(Interrupting the shorter blog posts about features in the new vcs sync process, to talk a bit about discussions I've been having...)
We have three official git repos now:
- releases/gecko.git, which is partner-oriented, and our highest priority to keep sane (currently lives on git.m.o only),
- integration/gecko-dev, which is developer-oriented, and we want to offer a strong SLA for. It contains all release and inbound branches (currently lives on both github and git.m.o), and
- integration/gecko-projects, which contains mercurial repos without strict pre-commit hooks, and are periodically reset; RelEng reserves the right to reset the repo if these cause vcs-sync issues. (Currently on github only, due to the ease of resetting branches (or the entire repo).)
All three share the same SHAs for shared commits.

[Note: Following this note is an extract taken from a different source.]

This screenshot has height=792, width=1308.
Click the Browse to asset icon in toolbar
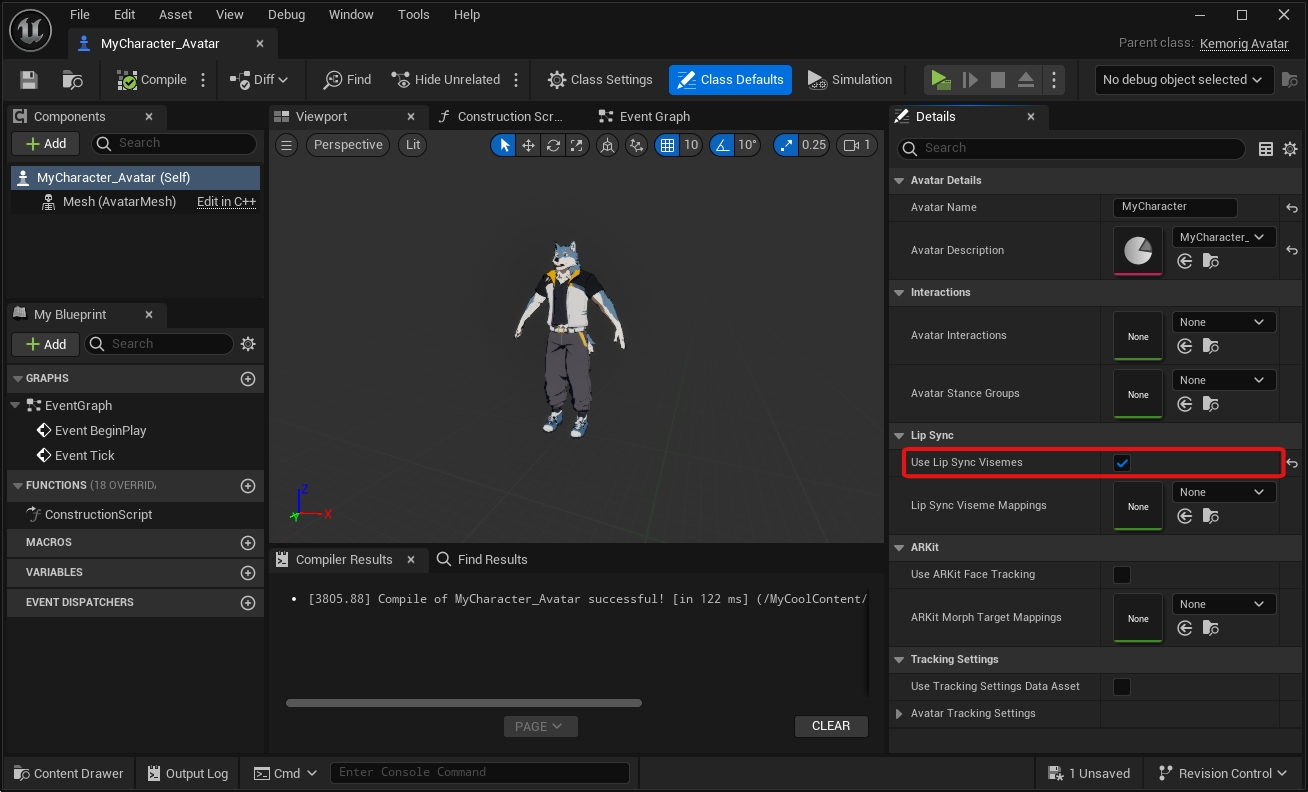point(72,80)
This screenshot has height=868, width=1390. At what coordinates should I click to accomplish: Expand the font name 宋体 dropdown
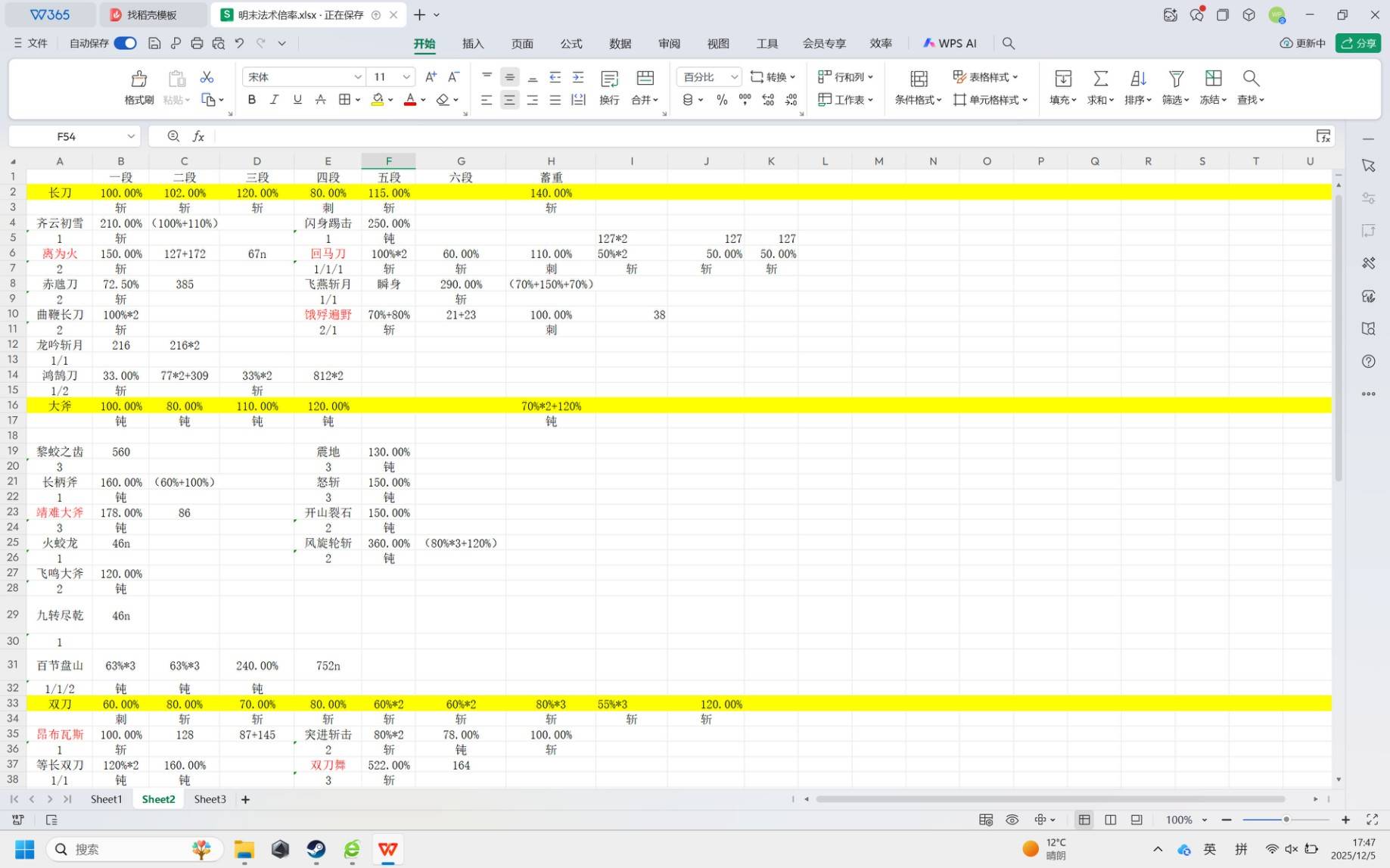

As for this recent, valid question: "Wow, that's a lot of complexity. Not worth just making a clean once-off break of renaming branches?" (In regards to how we name branches differently in gecko-dev and gecko.git.)
I originally wanted to name the branches after the trains, so gecko.git would be largely hands-off. If they want 1.2 code now, it's in aurora; if they want it after merge day, they'll need to pull from b2g26_v1_2. Easy enough. However, merge day would require careful communication and process timing across languages, companies, and timezones. All work is easier when it's someone else's, but on an objective level, communication and logistics can be more difficult than a technical solution. So now we point the v1.2 branch at trunk, then aurora, then b2g26_v1_2, and our partners can keep pointing at v1.2. And my vcs-sync configs are a little complex as a result of those branch names; a decent trade-off.
(So that's the why of the naming of things. I'm impressed you've read your way through nine of these (I assume). Insomnia?)